Obama did unfurl probably his best line yet on the war, with what Politico's Ben Smith calls his "trump card": "I find it amusing that those who helped to authorize and engineer the biggest foreign policy disaster in our generation are now criticizing me for making sure that we are on the right battlefield and not the wrong battlefield in the war against terrorism," he said. Clinton's response drew boos, but she sounded like she was delivering a lesson on the presidency: "You can think big, but remember, you shouldn't always say everything you think if you're running for president, because it has consequences across the world," Clinton said.
But while Obama looks for the president of Canada (and decides whether to congratulate Barry Bonds), and Edwards takes Biden's advice and finds a few more picket lines, a debate that could have been a game-changer shook up few fundamentals about the race. Clinton "matched her rivals' attacks with wit and forcefulness," per ABC's Tahman Bradley. It wasn't her best performance (blame an unfriendly crowd and an unfortunate need to raise her voice over it), yet that very fact demonstrates why she's leading this race.
Over on the Republican side, the march to Ames is on. (And it won't matter there that former mayor Rudolph Giuliani's, R-N.Y., second choice would be Sen. John McCain, R-Ariz., since neither of them is making the trip.)
It's a make-or-break moment for perhaps half the GOP field, including former governor Mike Huckabee, R-Ark., who hopes his strong debate performances will allow him to catch on as the choice of social conservatives (and of the yogurt and diet soda set). "Christian conservatives are the group Huckabee thinks will like his stance against abortion and gay marriage, his plan for a national sales tax, and the simple fact that he is a Baptist pastor and doesn't mind sounding like one," writes USA Today's Martha T. Moore. Setting his expectations a smidge low, "Huckabee says he must place among the top four candidates or it will be difficult to raise enough money to continue his White House campaign."

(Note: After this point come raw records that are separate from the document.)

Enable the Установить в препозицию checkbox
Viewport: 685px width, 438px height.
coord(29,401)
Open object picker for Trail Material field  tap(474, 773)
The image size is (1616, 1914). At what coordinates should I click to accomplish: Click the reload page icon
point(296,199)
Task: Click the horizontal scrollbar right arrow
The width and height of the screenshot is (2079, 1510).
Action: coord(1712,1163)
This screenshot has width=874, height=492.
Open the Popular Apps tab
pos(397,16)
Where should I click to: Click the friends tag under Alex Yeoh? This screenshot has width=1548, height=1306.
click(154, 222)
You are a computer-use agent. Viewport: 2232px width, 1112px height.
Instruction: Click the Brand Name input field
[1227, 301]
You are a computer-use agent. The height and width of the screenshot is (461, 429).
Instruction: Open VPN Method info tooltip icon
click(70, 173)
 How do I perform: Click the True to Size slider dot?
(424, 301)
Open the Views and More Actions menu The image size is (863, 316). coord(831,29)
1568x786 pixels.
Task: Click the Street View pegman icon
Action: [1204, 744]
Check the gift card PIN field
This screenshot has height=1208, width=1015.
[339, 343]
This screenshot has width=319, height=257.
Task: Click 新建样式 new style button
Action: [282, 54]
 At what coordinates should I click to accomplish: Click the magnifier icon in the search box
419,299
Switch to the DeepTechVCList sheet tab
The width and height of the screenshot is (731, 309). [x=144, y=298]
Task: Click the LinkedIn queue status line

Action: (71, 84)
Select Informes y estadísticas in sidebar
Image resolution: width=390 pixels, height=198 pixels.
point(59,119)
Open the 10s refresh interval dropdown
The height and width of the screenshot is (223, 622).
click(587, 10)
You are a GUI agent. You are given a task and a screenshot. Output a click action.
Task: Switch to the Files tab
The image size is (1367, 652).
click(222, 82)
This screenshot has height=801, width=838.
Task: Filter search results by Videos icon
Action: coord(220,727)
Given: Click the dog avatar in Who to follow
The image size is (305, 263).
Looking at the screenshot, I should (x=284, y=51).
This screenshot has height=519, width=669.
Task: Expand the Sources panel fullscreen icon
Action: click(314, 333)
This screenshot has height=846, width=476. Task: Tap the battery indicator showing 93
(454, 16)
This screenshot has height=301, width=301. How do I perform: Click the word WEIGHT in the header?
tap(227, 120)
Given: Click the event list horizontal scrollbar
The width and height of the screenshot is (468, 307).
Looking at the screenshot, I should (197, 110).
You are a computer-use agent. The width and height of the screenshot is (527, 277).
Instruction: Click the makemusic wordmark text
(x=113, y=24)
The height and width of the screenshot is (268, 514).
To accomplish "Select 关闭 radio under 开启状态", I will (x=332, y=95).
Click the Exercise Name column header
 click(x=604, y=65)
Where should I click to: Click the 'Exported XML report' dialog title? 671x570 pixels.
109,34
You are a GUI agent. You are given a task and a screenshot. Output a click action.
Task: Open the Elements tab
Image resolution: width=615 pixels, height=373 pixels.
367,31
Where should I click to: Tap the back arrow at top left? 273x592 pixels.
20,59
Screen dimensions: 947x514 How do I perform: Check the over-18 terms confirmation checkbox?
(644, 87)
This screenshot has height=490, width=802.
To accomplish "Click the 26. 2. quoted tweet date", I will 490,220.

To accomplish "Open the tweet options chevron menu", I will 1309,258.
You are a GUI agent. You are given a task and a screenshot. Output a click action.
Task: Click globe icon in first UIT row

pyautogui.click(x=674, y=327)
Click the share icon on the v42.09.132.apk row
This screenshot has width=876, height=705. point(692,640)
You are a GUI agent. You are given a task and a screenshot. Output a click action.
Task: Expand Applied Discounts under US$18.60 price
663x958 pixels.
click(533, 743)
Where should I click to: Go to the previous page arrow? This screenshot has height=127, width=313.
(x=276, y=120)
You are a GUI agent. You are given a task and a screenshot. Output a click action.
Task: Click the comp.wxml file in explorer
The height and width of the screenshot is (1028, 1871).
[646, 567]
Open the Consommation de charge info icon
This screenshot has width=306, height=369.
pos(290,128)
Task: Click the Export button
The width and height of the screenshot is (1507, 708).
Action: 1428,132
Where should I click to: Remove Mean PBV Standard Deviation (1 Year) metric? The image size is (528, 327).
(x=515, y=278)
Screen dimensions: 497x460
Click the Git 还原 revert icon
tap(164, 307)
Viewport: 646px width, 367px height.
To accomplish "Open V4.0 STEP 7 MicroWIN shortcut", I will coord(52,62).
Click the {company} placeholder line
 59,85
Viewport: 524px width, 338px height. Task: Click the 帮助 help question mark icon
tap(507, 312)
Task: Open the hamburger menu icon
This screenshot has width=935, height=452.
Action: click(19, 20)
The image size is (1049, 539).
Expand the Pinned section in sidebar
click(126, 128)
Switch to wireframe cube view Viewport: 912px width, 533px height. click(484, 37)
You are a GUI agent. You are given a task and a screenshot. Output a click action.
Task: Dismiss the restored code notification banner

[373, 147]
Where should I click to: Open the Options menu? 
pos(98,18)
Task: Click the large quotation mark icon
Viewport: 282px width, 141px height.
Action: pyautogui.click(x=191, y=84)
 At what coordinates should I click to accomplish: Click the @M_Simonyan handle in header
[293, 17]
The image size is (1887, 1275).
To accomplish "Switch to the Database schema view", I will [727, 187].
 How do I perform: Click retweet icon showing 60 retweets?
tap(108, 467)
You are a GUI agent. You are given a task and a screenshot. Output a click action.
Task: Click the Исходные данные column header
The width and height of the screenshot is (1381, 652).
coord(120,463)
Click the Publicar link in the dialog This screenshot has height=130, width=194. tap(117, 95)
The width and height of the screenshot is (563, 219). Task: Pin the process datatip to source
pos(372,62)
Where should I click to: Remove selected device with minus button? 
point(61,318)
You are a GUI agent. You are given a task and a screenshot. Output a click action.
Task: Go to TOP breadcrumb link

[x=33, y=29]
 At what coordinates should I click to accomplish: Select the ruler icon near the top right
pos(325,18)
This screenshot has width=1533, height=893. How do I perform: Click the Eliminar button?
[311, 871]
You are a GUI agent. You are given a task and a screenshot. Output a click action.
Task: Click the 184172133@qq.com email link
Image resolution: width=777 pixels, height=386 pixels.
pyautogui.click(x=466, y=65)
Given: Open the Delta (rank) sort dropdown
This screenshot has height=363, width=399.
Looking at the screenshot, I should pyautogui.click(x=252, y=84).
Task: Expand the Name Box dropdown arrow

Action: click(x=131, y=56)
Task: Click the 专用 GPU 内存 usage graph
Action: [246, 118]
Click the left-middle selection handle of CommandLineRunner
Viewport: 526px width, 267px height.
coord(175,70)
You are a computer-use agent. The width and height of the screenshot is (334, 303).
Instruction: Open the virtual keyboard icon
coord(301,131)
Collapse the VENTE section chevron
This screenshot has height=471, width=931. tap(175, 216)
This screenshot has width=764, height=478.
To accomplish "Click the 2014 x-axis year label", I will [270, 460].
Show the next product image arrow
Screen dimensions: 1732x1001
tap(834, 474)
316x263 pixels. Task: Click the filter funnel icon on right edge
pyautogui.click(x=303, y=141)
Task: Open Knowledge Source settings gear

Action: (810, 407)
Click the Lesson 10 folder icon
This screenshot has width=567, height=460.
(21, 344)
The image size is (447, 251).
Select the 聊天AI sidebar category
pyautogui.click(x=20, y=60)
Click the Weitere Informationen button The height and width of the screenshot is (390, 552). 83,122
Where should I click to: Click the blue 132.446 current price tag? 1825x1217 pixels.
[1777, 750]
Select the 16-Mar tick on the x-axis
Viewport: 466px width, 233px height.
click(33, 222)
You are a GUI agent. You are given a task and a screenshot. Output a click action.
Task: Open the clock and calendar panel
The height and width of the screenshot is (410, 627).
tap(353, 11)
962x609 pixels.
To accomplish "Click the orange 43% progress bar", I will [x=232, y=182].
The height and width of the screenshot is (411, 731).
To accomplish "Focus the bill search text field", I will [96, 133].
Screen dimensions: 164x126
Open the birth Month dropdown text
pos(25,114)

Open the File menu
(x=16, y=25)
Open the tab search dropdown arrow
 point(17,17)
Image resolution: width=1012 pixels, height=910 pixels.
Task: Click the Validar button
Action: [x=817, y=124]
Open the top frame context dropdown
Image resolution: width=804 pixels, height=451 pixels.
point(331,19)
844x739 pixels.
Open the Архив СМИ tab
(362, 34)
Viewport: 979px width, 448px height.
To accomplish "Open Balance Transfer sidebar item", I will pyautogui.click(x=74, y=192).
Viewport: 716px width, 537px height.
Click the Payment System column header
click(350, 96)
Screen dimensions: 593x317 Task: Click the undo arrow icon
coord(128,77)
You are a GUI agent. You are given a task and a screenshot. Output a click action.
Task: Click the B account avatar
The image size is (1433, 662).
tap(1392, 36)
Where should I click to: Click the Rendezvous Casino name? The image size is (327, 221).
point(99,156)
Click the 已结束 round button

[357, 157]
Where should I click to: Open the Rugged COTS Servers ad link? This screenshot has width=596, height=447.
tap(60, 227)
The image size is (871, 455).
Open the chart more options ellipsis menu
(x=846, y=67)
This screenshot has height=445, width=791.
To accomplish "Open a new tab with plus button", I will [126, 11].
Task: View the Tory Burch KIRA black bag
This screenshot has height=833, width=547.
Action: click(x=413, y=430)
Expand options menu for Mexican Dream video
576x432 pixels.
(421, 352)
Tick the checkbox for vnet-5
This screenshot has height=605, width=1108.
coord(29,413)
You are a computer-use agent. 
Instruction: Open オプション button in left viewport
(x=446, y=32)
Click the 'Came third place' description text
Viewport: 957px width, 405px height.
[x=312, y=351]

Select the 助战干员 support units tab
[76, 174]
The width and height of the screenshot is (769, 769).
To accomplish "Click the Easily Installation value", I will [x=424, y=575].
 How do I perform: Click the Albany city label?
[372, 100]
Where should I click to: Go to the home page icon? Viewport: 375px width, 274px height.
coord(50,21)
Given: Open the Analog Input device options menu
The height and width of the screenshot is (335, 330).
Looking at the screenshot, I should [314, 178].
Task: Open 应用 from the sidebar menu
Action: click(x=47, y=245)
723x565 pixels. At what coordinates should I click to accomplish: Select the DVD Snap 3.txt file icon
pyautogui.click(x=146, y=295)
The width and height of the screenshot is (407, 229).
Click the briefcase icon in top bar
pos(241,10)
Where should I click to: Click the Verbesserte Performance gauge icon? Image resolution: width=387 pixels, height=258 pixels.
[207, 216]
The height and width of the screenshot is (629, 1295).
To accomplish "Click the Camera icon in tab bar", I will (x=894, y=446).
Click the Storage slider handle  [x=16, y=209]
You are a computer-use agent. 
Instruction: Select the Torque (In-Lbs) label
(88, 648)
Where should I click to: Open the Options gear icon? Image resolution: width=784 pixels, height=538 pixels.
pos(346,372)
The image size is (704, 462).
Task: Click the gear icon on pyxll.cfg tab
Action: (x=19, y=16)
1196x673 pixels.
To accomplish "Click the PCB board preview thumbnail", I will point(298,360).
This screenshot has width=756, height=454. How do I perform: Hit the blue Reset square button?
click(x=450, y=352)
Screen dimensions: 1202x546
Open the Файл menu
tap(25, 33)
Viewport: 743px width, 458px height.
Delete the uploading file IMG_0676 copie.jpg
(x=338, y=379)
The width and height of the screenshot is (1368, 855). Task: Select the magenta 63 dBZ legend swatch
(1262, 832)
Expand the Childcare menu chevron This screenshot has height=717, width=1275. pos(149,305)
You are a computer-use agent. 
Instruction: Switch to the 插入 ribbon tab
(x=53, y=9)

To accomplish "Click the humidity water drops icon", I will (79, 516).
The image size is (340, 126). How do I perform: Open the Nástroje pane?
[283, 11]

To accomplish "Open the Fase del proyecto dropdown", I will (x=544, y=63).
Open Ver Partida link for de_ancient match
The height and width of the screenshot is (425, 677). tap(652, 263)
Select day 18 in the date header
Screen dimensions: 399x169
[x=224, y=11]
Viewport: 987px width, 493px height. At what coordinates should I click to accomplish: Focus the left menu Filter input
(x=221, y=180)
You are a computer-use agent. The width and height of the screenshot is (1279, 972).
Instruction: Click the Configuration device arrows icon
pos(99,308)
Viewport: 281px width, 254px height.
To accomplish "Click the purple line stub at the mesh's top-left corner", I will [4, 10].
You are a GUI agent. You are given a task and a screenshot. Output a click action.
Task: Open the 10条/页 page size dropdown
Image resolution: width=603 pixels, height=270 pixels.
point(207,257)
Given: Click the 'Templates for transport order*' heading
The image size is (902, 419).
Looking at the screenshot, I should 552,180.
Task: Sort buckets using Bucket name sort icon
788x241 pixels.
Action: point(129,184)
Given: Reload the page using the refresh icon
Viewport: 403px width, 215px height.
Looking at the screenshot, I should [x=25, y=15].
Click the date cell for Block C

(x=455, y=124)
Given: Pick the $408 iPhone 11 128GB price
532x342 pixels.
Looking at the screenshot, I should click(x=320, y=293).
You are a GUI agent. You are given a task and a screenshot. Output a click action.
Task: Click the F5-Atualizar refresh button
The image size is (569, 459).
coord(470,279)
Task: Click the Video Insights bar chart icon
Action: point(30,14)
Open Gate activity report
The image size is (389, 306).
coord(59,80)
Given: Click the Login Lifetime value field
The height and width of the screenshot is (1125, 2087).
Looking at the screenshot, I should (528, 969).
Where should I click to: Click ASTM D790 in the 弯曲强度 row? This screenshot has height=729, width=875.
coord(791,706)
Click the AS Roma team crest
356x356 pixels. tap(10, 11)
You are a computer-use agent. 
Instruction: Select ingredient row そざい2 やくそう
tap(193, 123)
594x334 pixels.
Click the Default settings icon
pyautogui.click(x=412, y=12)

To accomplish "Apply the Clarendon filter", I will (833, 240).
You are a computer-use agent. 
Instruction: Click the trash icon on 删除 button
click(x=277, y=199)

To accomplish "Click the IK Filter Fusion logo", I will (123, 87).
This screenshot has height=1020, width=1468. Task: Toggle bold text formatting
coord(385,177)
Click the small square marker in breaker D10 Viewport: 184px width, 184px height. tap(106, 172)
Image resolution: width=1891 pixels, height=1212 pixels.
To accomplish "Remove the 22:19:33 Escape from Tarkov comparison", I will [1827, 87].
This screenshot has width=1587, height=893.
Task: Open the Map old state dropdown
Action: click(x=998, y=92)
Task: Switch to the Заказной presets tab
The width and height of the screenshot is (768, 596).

Former governor Mitt Romney, R-Mass., is a lock to win the straw poll, and he's busily controlling expectations. The only problem is, if reporters notice you doing it, it doesn't work as well. "But Romney's bar-lowering is complicated by his decision to run a very traditional campaign in Iowa -- a strategy that, by definition, puts huge importance on demonstrable success at the straw poll," Politico's Jonathan Martin writes.
And Romney's got a new, Ames-specific ad up in Iowa starting today. "Washington politicians in both parties have proven they can't control spending -- and they won't control our borders," Romney says in the TV spot, per his campaign. "I will . . . but I need your help to do it. So come on to Ames. After all, changing America always starts in Iowa."
Rep. Ron Paul, R-Texas, is up with his first TV ad of the cycle, and the message won't surprise anyone who's been paying attention to his campaign (or the online message boards that his supporters seem to own). "He's running for president to secure our borders, to stop runaway spending, to protect our liberties and to save our Constitution," the ad says, per the AP's write-up. Statements flash across the screen, including "Stop the national I.D. Card."